Healthcare's Big Data Problem
There are opportunities for immediate financial benefits as well. Rush has built a surveillance application that allows executives to look at all claims across the network and see if they were paid as expected. "It allows us to calculate an expected payment," Estes explains. "This application allows us to aggregate all the issues and work with payers on behalf of all our members at the same time. For instance, here are the 200 claims we found that were not paid in the right way. That is a big benefit to any physician practice because it doesn't force them to chase underpays one by one."
Such underpays are small individually but big in the aggregate, he stresses. In addition, executives can look into productivity and outcomes both organizationwide and on the individual level. More important over time will be its ability to allow executives to monitor growth in terms of new patients over time, and per capita cost.
"Those will be two things important for me to focus on," Estes says. "If we want to take population management and get ready for
ACOs, whatever those end up being, or direct contracting or direct-to-consumer work, we need to focus on clinical data and change how care is delivered to reduce costs and improve outcomes."
Graduating from process to prevention
Ryan Leslie says success with population health strategies will hinge on enabling effective decision-making by clinicians, both in real time and for planning purposes. Leslie is vice president of analytics and health economics at Seton Healthcare Family, a 10-hospital system based in Austin, Texas, which has been working recently with IBM on the problem. Using the same software components that run the famous Watson computer of Jeopardy! fame, Seton is helping its clinicians identify patients who would benefit most from extra attention following discharge. The program started with congestive heart failure patients, and Leslie hopes to expand to other disease states.

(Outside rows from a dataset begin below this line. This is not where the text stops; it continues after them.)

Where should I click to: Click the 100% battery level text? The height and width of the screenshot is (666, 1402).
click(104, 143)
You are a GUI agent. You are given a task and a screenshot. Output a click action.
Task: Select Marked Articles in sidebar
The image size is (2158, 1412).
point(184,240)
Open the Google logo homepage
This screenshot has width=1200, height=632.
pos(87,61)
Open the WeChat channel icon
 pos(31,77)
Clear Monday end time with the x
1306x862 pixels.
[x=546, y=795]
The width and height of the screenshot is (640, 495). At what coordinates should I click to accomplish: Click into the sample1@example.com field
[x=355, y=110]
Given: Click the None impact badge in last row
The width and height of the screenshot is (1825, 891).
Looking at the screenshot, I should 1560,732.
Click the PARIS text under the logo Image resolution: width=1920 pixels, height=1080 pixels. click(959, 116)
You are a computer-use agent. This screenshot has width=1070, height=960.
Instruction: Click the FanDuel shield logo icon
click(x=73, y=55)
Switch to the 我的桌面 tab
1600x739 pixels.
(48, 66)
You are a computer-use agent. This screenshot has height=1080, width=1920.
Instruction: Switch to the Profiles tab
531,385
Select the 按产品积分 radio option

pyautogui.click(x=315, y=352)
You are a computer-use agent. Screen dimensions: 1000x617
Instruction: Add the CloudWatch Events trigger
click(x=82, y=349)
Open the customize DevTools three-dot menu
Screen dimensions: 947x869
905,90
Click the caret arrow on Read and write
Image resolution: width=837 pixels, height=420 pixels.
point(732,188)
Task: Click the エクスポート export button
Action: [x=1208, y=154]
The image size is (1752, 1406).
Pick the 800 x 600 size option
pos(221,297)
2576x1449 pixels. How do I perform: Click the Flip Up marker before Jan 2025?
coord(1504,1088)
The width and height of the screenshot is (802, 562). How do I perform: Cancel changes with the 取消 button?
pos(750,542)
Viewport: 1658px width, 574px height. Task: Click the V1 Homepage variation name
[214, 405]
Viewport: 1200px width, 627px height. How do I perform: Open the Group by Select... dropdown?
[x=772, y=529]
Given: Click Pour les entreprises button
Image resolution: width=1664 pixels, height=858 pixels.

"A lot of it is about enabling decision-making," he says. "It's taking the whole universe of information we have and cutting out what's extraneous and giving clinicians the information they need to make decisions."
Taking unstructured clinical information and connecting that with billing or administrative information and social demographic information, "you start connecting all those things together and you get a more complete picture of the patient as a person, rather than as a recipient of a bill," he says. "That's been the exciting thing recently. You realize that a patients' success or failure may not have to do with the care plan details or the clinical attributes of the patient as much as the social attributes."